Нет ничего нового под солнцем, не так ли? — и уж тем паче нет новых сюжетов. Покажите мне что-нибудь, о чем можно сказать: «Смотри, это новое», и я покажу вам, что это было уже. В жизни вообще-то существует всего четыре основных сюжета, а в литературе — девять, все прочее лишь их сочетания, суета и томление духа. Я-то, черт подери, отлично помню, что в то бурное время я никакой такой особой любови Божией не испытывал. Что я испытывал, так это томление духа, поскольку Саул меня откровеннейшим образом ненавидел, и ненавидел непоправимо, со злобой неутолимой. Ошибка, в простодушной наивности совершенная мною, состояла в предположении, будто Саул был искренен, когда высказывал вполне логичное желание, чтобы я восторжествовал над врагами его. Между тем при всяком таком торжестве он впадал в яростное неистовство. И потому, когда ко мне явилась делегация его слуг с объявлением, что дочь его любит меня, а Саул желает меня в зятья, я едва на ногах устоял. Тщета вожделений человеческих такова, что я в два счета уверил себя, будто Саул снова меня полюбил. Сами знаете, все суета, все в конечном то есть итоге — суета и томление духа. Двух минут не прошло, а я уж уверовал, что нет ничего естественнее любви царской дочери к моей персоне.

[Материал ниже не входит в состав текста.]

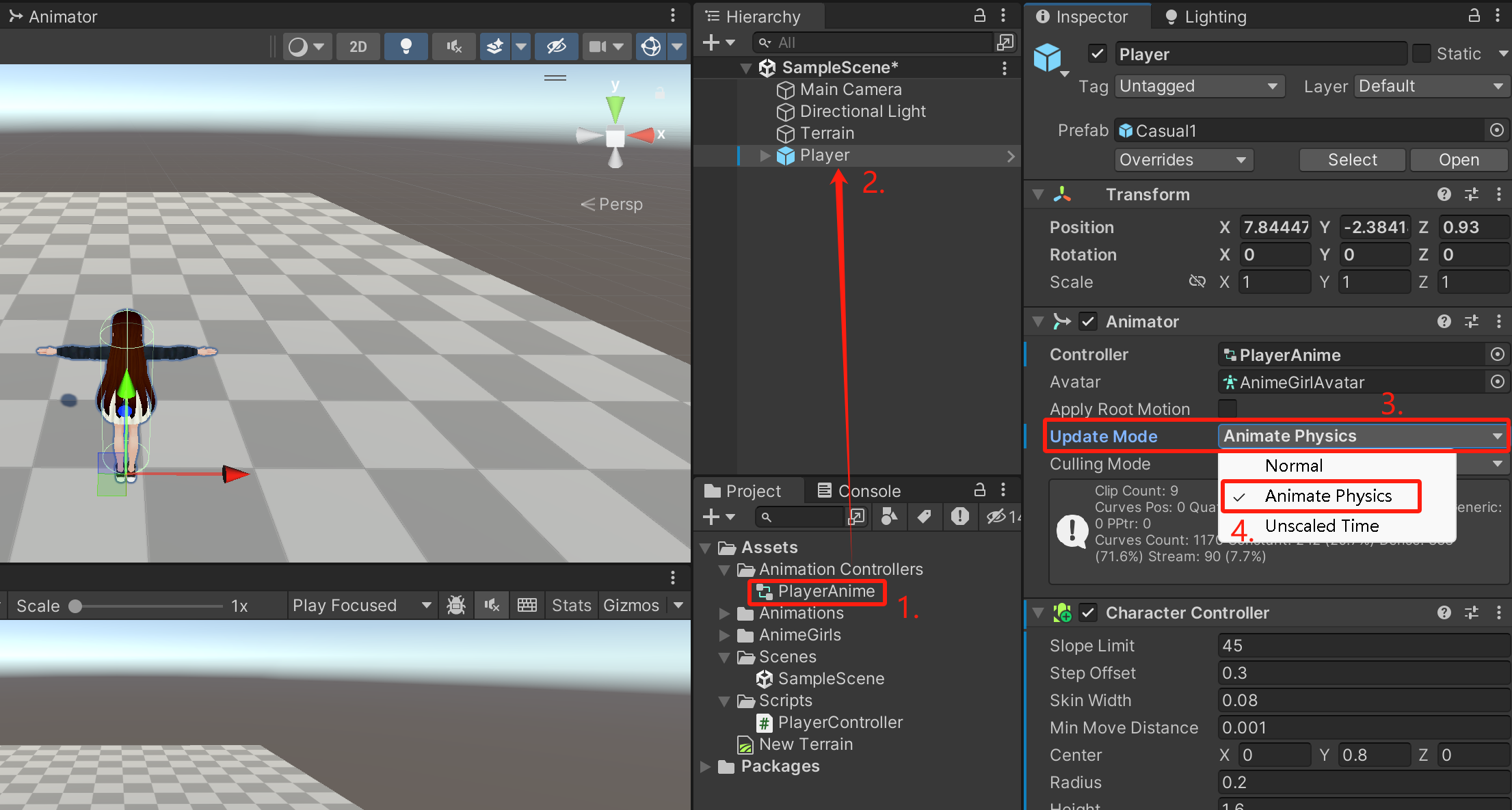
Task: Disable the Character Controller component checkbox
Action: coord(1088,612)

Задним-то числом я понимаю, что дивиться следует легкости, с которой я приноровился лезть в драку, как будто для того и родился. В детские годы я никакой особой воинственностью не отличался. Все почему-то забыли, что Голиаф был первым, кого я убил. А до встречи с ним я боя и не нюхал. Рассказы о том, какой я был храбрый и воинственный, есть не более чем извилистое следствие культа героя; если бы в них присутствовала хоть крупица истины, я бы уже ко времени встречи моей с Голиафом успел насидеться в окопах Сокхофа, разве не так? Увлекающие воображение спасители нации по традиции обязаны нежданно-негаданно возникать из самой гущи народной. Вот и со мной произошло то же самое. Кто бы стал мной восторгаться, будь я просто прославленным бойцом, победившим другого такого же? Ахилл, одолевший Гектора в одном из самых слабых эпизодов «Илиады», был не кем иным, как фаворитом, не ставить на которого было бы просто смешно. Гомер, если правду сказать, толком и не умел состряпать приличной истории, ведь верно? — а с другой стороны, для хорошего рассказчика он слишком совестливо придерживался исторической истины.